Barack ability to win the democratic ticket in a Northern state is not indicative of how, say, Southerners will want to vote. Talk to one, and, believe me, democrat or republican, they're still bitter about losing that Civil War. It's a bitterness directed towards the North for having to stop disenfranchising whom they wanted to disenfrancish. And it's masked in a thin veneer of "Southern rights" to do what they wanted, what they deemed constitutional.
Moore made a good point about the number of Democrat and Republican voters.
The Republicans are not only miserable chickenhawks when it comes to war, they are also miserable chickenhawks when it comes to voting.
What is needed is a God Obedience Party symbol of the elephant with a yellow stripe down its back.
The writer Vendantam, also has another interesting article.
"Bad Ideas can be contagious"
http://www.washingtonpost.com/wp-dyn/content/article/2007/12/16/AR2007121601472.html
Hate to spoil the party, but Iowa's a blue state. Thus it certainly seems logical that there would be a higher Democratic turnout. There's also no clear Republican frontrunner, which better explains the disparity than the common liberal talking point of "Republicans are evil and stupid". Exactly how does being evil and/or stupid keep you from voting, by the way? Too busy at your goat-killing ceremony to go, or too stupid to operate the navigation system?
Good to see Michael Moore continuing to make an ass of himself, though. Gotta pay the mortgage on that $4 million luxury NY condo somehow. What a blue-collar hero.

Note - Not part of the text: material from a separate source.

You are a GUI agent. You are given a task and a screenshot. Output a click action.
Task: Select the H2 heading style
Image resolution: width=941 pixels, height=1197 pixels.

And it strikes me as funny that people constantly insist this is such a horrible, racist country. We're so racist that the Democratic front-runner is black. How can we live with ourselves?!?
The only person being racist here is Moore. The country isn't "ready for a black president", the country is ready for a president who seems to have some good ideas and a modicum of intelligence. I give a shit if Obama is black, if the Democrats put him up as their choice (and if he doesn't waffle and take Billary as his VP) I'll vote for him. Why? Because he's the only real candidate.
You, sir, are too stupid for words. Good thing you don't traffic in idiotic stereotypes, right?
Hate to spoil your bullshit, but Iowa is close to the political center - if anything it leans right. Since 1945, Iowa has has only 4 Democratic majority congressional delegations, 5 evenly split, and the remaining 23 were GOP controlled. One of Iowa's senate seats has been held by a Democrat for 35 of 62 years, the other for 12 of 62 years. In presidential elections, Iowa has voted against the winner only once - with Gore in 2000 and by just about the same percentage margin as Gore won the US popular vote. In fact, Iowa's votes seem almost always to be within a few percent or less of the nationwide vote percentage margin.
Check some of the adjectives in that Harris article: nature is "blind," "destructive," "not our friend." Can anyone cite a more obvious example of orthodox -- that is, unjustified -- belief than this? Is this the speech of a scientist? I think, or at least hope, not. Is it the speech of an atheist? Well, does he speak for you, atheists? Or is this merely the speech of a 21st century priest, a new kind of demagogue?
blind," "destructive," "not our friend."
The only loaded tern here is destructive. Is nature "sighted"? Does Harris say that nature is our "enemy" - no, merely "not our friend." Even the word "destructive" is balanced with "renewal", albeit blind and lurching. Harris seems to be getting much more comfortable with human beings experimenting with "optimizing" our own species than I am, but I don't see a priest here, sorry.
"Can anyone cite a more obvious example of orthodox -- that is, unjustified -- belief than this?"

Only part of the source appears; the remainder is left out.